* Objectif a
Répondez aux questions suivantes à partir de l'entretien ci-dessous avec Jérôme Leparoux :
(i) Jusqu'à quelle date les interviews des DRH paraissent-elles chaque matin ?
(ii) Avec combien de coordinateurs syndicaux un rendez-vous quotidien a-t-il été mis en place ?
(iii) À quel moment l'activité a-t-elle repris de manière progressive ?

* Texte affiché
----------

ISRH | Fonction RH | publié le : 08.07.2020 | Jean-Paul Coulange

Jusqu'au vendredi 17 juillet, vous retrouverez chaque matin dans votre newsletter infosocialrh (et sur le site info-socialrh.fr) l'interview de l'un des quatorze DRH membres du comité éditorial d'«Entreprise & Carrières» et de «Liaisons sociales magazine», interrogé sur la crise, sur sa gestion de celle-ci et sur les enseignements qu'il en tire. Aujourd'hui, Jérôme Leparoux, secrétaire général et DRH de Daher.

Quelles mesures avez-vous prises au début du confinement ?

Jérôme Leparoux : Nous avions prévu, le lundi 15 mars, une réunion « télévisée » du Top Management, comme nous en avons l’habitude, pour échanger autour de notre plan de compétitivité. Nous avons été rattrapés par la crise… sanitaire, d’abord. Une fois la surprise passée, nous avons, comme tout le monde essayé de comprendre ce que pouvaient signifier concrètement les premières mesures prises par le Gouvernement sur nos sites de production et dans nos entrepôts logistiques. Le siège a été fermé, les activités opérationnelles ont été mises en sommeil pendant quelques jours. La première mesure a donc été l’organisation d’une forme de « chômage technique » dans nos opérations, et la mise en place du télétravail. Dans le même mouvement, nous avons mis en place un rendez-vous quotidien avec nos cinq coordinateurs syndicaux, pour essayer de comprendre ensemble ce qui était en train de se passer sur le terrain, et comment la situation était vécue par nos salariés.
Fin mars, nous avons repris de manière progressive l’activité, en mettant en sécurité nos collaborateurs sur nos propres sites, et sur ceux de nos clients, en faisant coexister nos propres mesures avec celles de nos clients, ce qui n’a pas toujours été simple.

----------

* Objectif b
Extrayez chaque ligne des données qui contient la chaîne "width", en tenant compte de la casse.

[Éléments d'un jeu de données]
----------

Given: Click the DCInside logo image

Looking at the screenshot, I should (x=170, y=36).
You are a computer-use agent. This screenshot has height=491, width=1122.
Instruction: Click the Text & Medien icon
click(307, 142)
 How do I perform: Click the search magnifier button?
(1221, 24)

----------

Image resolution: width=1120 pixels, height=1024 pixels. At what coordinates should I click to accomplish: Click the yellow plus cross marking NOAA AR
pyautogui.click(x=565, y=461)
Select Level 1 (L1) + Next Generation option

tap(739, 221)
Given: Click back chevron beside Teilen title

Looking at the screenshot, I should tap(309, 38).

----------

* Réponse a
(i) Jusqu'au vendredi 17 juillet.
(ii) Avec cinq coordinateurs syndicaux.
(iii) Fin mars.

* Réponse b
You are a computer-use agent. This screenshot has height=491, width=1122.
Image resolution: width=1120 pixels, height=1024 pixels. At what coordinates should I click to accomplish: Click the yellow plus cross marking NOAA AR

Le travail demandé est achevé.